When the UK’s offensive chemical and biological weapons programmes were terminated in the 1950s, work at the high-security military research centre in Porton Down, Wiltshire switched to defensive strategies. These included developing chemicals for use in riot control and countermeasures to the evolving threat of chemical and biological weapons.
Before being tested on military personnel, potential riot control compounds had to go through an informal preliminary screening. According to a 2006 history of Porton Down published by the Ministry of Defence (MoD), this would sometimes involve laboratory staff “cautiously sniffing” new compounds in order to “eliminate the less promising ones”.
Today’s scientists working inside the Defence Science and Technology Laboratory (DSTL), which is headquartered at Porton Down, won’t be doing any sniff tests. But according to an anonymous whistleblower, Porton’s CEO, Paul Hollinshead, has warned that the laboratory needs to improve its health and safety record, or risk losing its operating licence.
The Guardian reported that an internal survey had raised widespread concerns about staff lacking the “resources to work safely”. The facility is now undergoing a major reorganisation, but a Porton spokesperson stressed to me that “any changes will protect and enhance its critical functions” – including working with government departments beyond the MoD.
Inside Porton Down. Video: ITV News.
A history of staff self-testing
My research with colleagues inside Porton Down found that between 1941 and 1989, staff took part in more than 1,300 tests of 78 different chemical and biological substances.
These included highly toxic nerve agents such as Tabun, vomiting agents including diphenylchlorarsine, and the blister-forming agent sulphur mustard. In the later decades, staff self-testing focused on pre-emptive therapies for nerve agent attacks, using drugs such as Pralidoxime.
Other historical accounts suggest Porton scientists were given great latitude to develop experiments – and join in with them too. One long-term staff member, Mark Ainsworth, described testing a new piece of equipment in the wound ballistics laboratory. Working in it was “heroic”, he wrote in 1976, as the machine would “charge itself up to 300,000 volts, then discharge itself randomly, turning [the testers] into nervous wrecks”.
In an echo of the recent whistleblower complaints, Ainsworth also revealed that he “swore at the management for not being more generous with staff deployment”.
Read more:
Inside Porton Down: what I learned during three years at the UK’s most secretive chemical weapons laboratory
During the cold war era, Porton scientists developed troop protection including nuclear, biological and chemical (NBC) suits, respirators, and the triple-therapy “combo pen” for treating exposure to potentially deadly nerve agents.

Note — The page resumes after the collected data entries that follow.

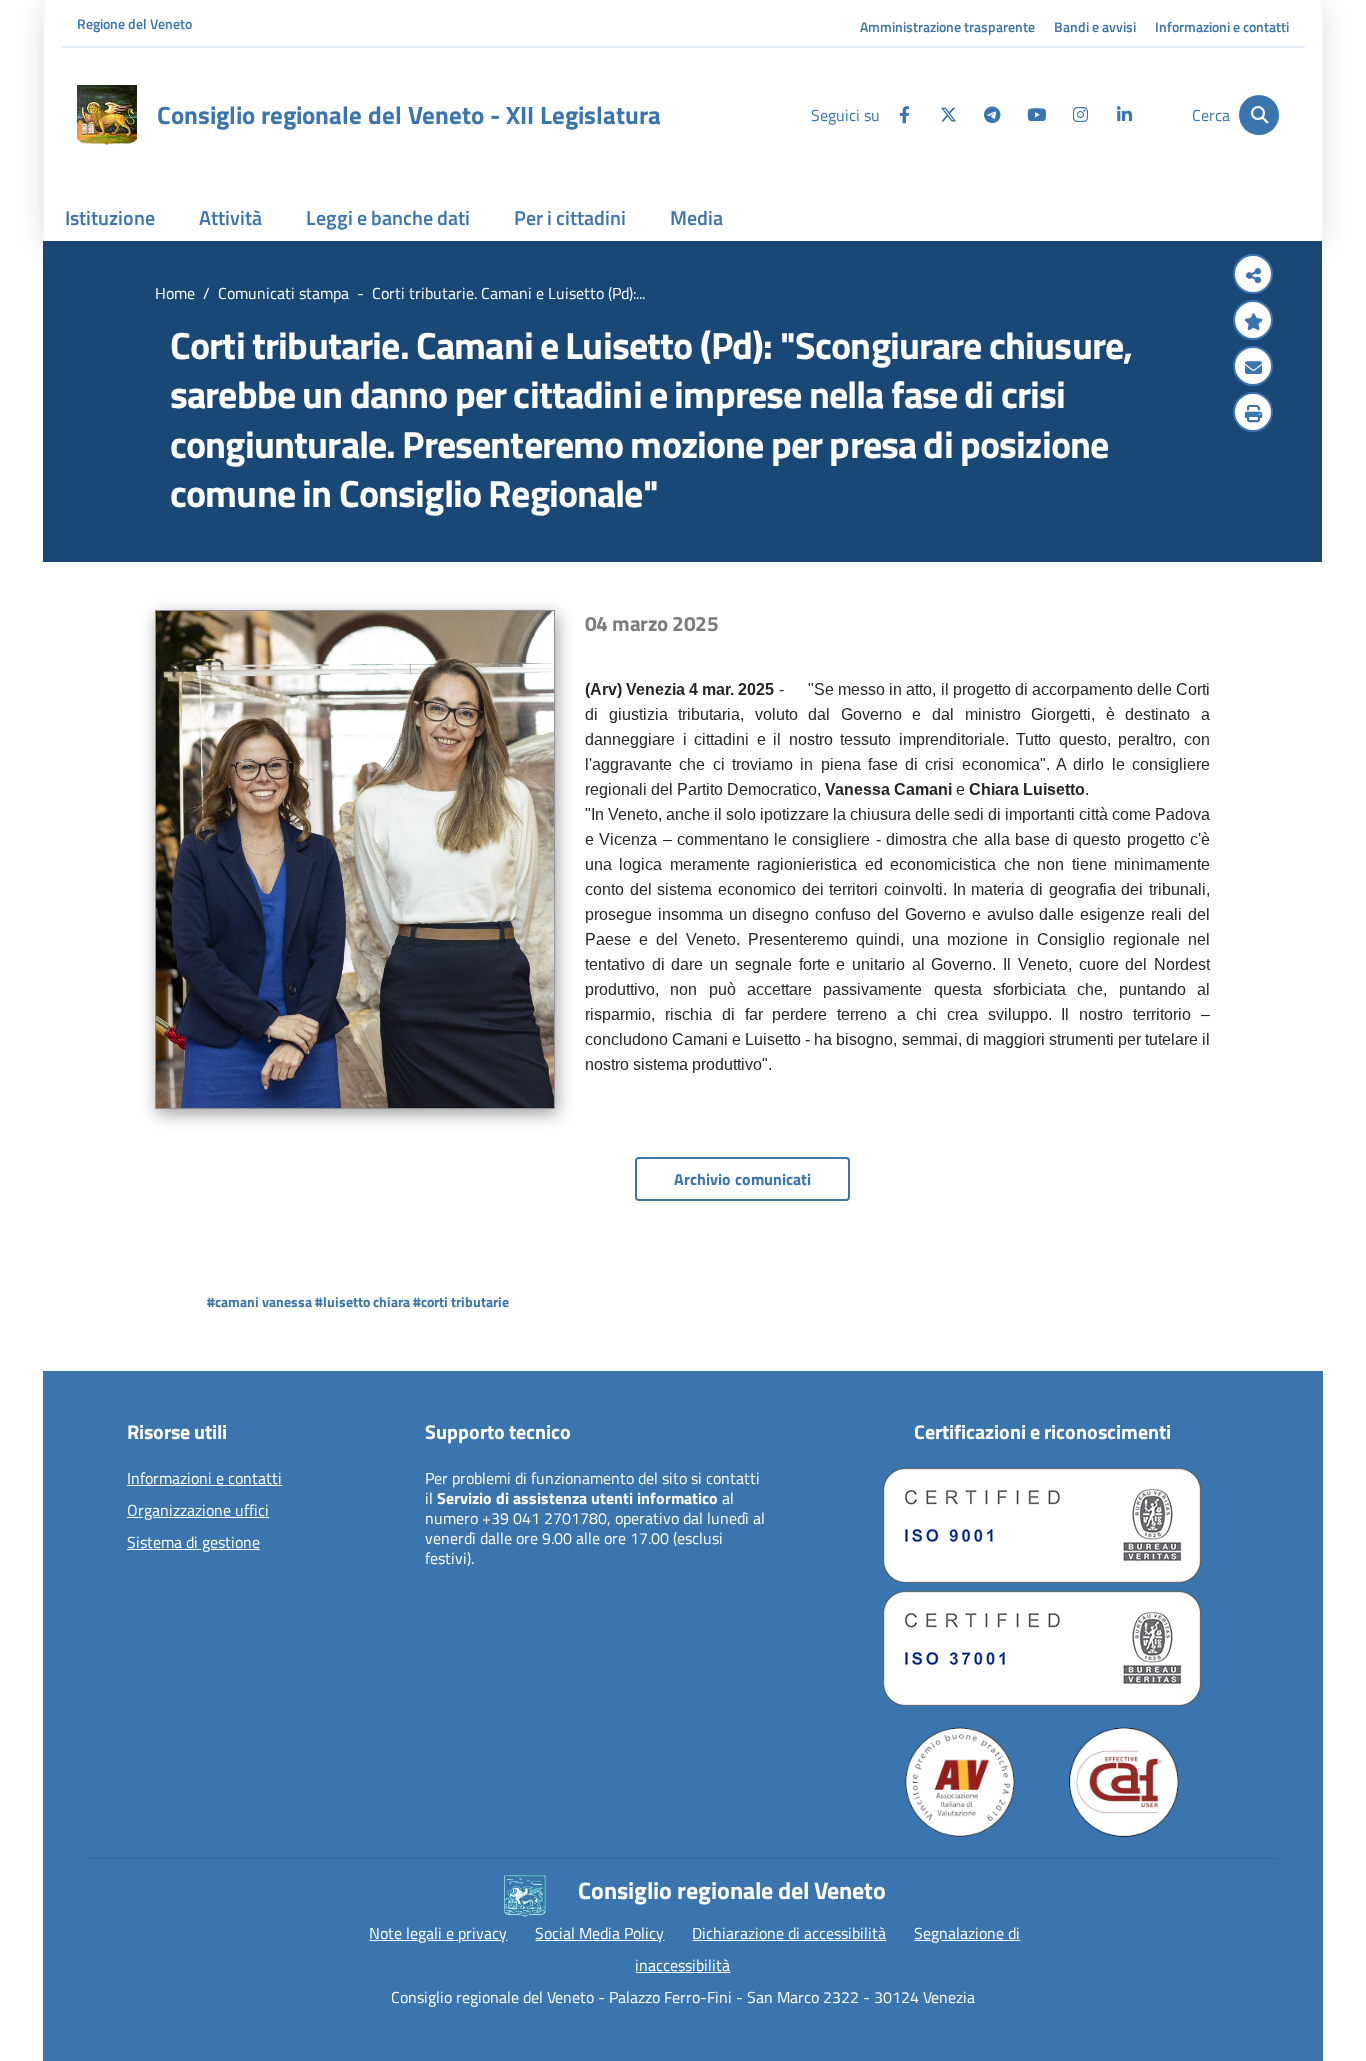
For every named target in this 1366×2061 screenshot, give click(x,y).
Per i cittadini (570, 217)
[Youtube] (1036, 115)
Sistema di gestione (193, 1543)
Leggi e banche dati (388, 217)
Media (696, 217)
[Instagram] (1080, 115)
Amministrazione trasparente (947, 26)
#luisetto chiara (362, 1301)
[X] (948, 115)
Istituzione (110, 217)
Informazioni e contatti (1222, 26)
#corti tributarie (461, 1301)
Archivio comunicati (742, 1179)
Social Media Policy (599, 1933)
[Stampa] (1253, 414)
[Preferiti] (1253, 322)
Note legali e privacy (438, 1933)
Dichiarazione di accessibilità (789, 1933)
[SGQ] (1042, 1525)
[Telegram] (992, 115)
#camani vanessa (259, 1301)
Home (175, 293)
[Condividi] (1253, 276)
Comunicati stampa (283, 293)
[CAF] (1124, 1782)
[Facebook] (904, 115)
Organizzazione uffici (198, 1511)
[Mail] (1253, 368)
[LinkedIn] (1124, 115)
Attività (230, 217)
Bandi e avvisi (1095, 26)
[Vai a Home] (107, 115)
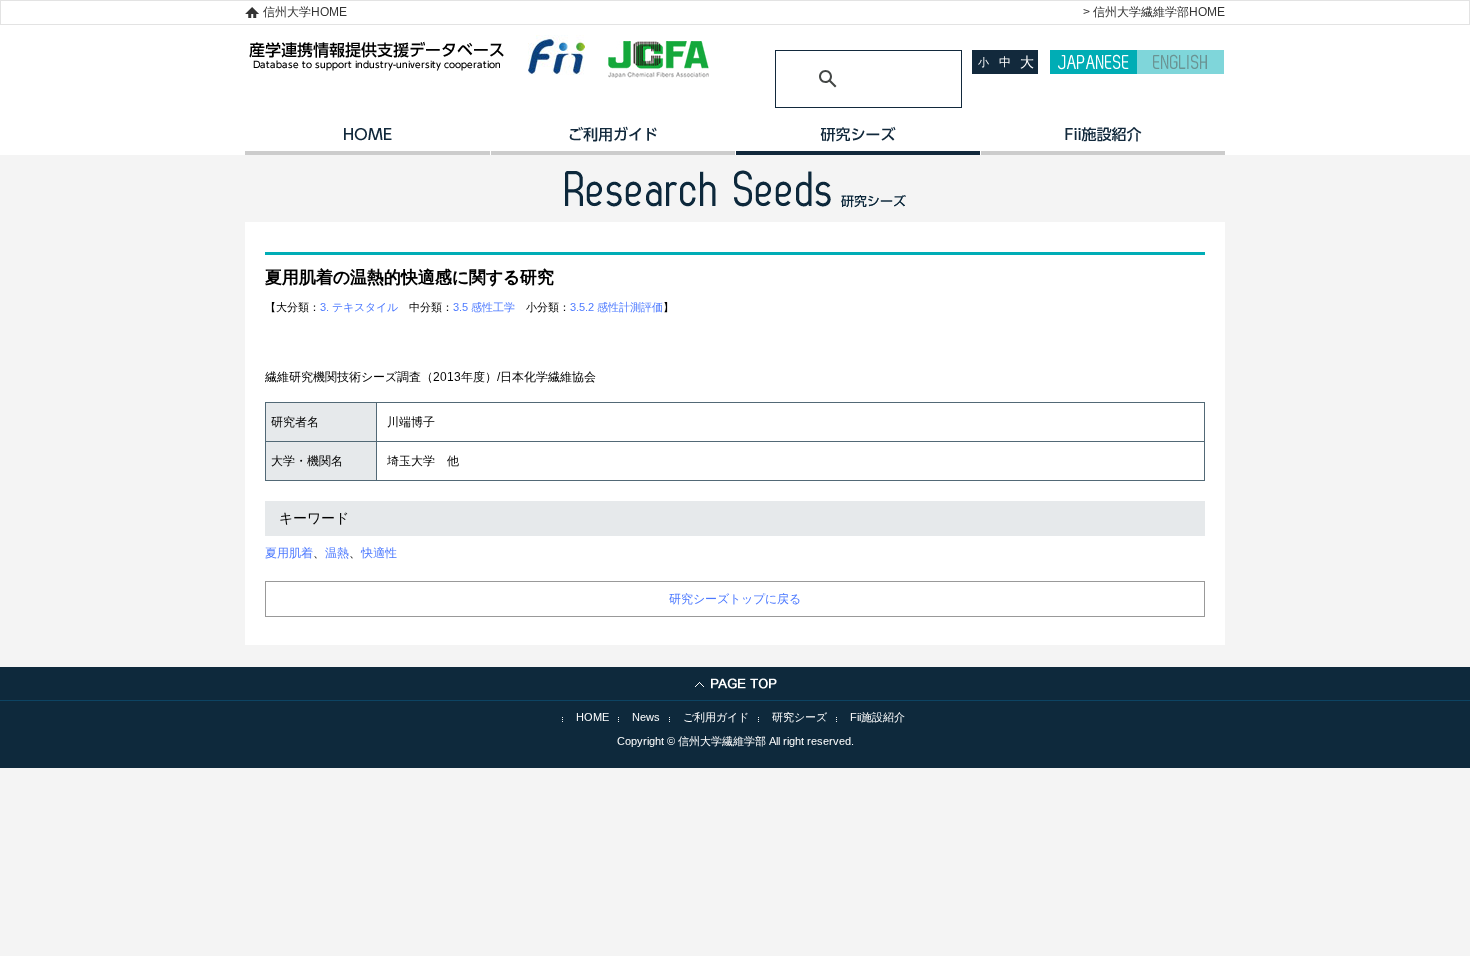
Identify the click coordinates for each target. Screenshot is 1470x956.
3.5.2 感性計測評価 (616, 307)
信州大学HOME (305, 12)
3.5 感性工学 (484, 307)
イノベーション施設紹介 (1102, 141)
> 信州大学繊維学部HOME (1154, 12)
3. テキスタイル (359, 307)
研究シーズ (857, 141)
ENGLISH (1180, 62)
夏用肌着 (289, 553)
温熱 (337, 553)
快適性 (379, 553)
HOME (367, 141)
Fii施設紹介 (877, 717)
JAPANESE (1093, 62)
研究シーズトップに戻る (735, 599)
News (646, 717)
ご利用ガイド (612, 141)
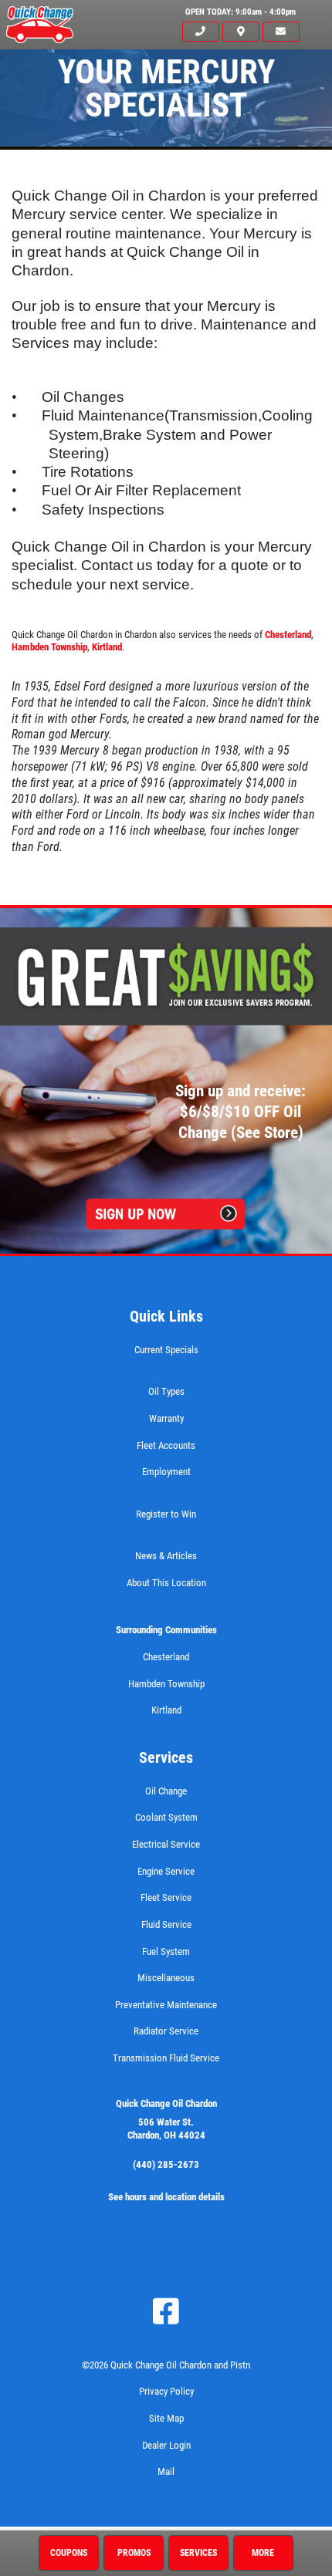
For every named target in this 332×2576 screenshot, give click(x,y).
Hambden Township (49, 647)
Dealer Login (166, 2445)
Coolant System (166, 1817)
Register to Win (166, 1514)
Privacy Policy (166, 2391)
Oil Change (166, 1791)
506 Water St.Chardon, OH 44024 (166, 2128)
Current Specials (166, 1350)
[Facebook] (166, 2311)
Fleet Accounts (166, 1445)
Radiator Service (166, 2031)
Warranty (166, 1418)
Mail (166, 2471)
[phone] (200, 32)
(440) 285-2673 (166, 2164)
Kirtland (107, 647)
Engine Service (166, 1871)
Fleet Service (166, 1897)
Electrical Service (166, 1844)
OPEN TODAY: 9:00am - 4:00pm (240, 12)
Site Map (166, 2418)
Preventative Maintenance (166, 2004)
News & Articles (166, 1555)
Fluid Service (166, 1924)
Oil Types (166, 1391)
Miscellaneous (166, 1977)
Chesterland (288, 634)
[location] (240, 32)
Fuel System (166, 1951)
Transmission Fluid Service (166, 2058)
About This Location (166, 1582)
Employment (166, 1471)
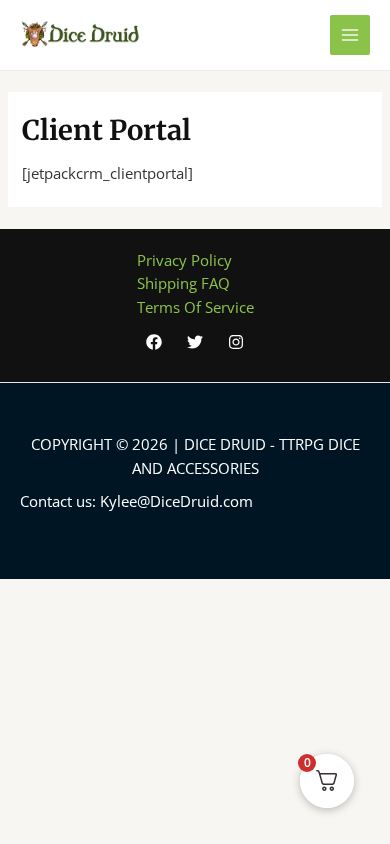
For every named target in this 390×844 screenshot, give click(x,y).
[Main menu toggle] (350, 35)
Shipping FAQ (183, 283)
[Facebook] (154, 342)
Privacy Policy (184, 260)
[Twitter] (195, 342)
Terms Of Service (195, 307)
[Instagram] (236, 342)
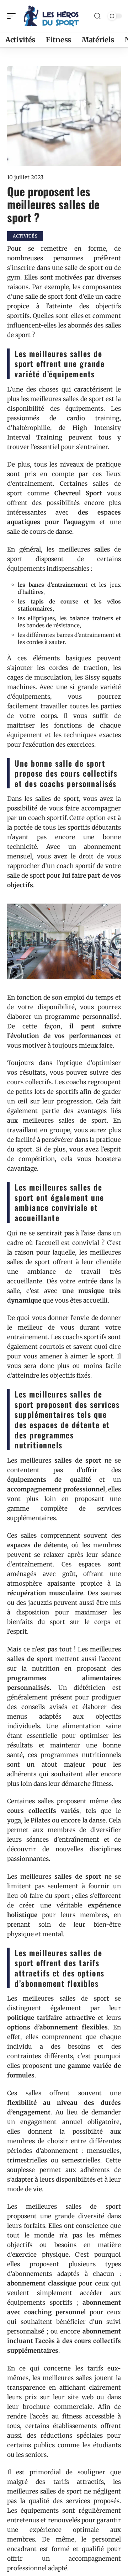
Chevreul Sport (78, 493)
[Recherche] (97, 16)
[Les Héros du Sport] (51, 16)
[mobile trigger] (13, 16)
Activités (25, 236)
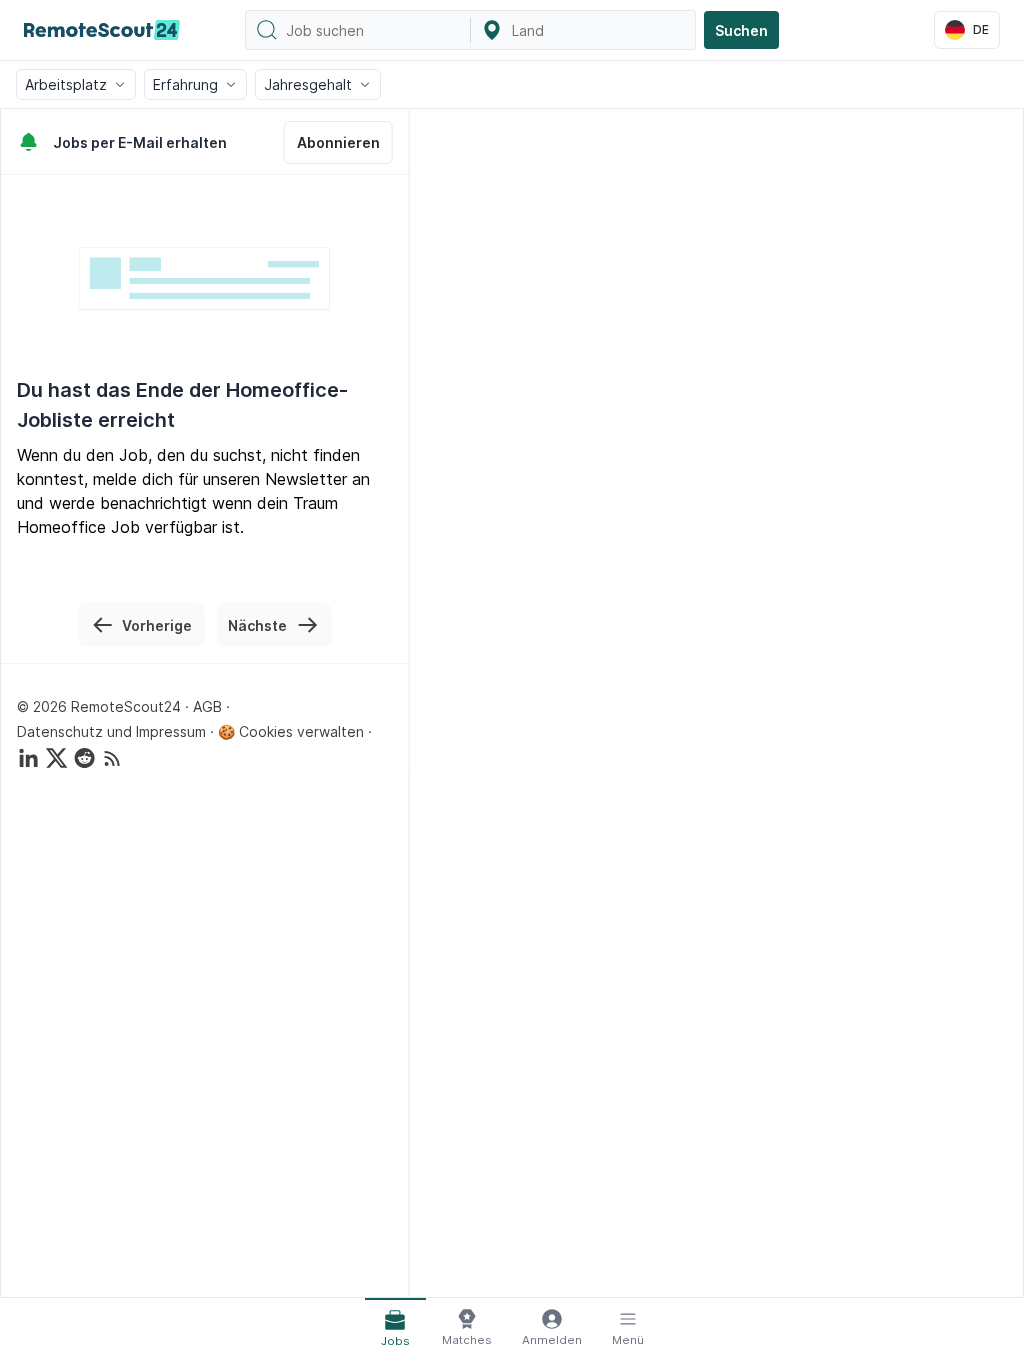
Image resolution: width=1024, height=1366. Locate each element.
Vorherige (157, 625)
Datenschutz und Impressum (111, 731)
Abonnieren (338, 142)
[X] (57, 758)
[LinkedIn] (29, 758)
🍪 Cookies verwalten (291, 731)
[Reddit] (85, 758)
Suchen (741, 30)
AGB (207, 706)
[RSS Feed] (113, 758)
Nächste (257, 625)
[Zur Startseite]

These scientists would have been shocked to find products stemming from their research being used decades later, in March 2018, on civilian shoppers just a few miles down the road. Porton Down was a key part of the emergency response to a chemical weapons attack on UK soil when Novichok was used to try to kill former Russian intelligence officer Sergei Skripal and his daughter at their home in Salisbury.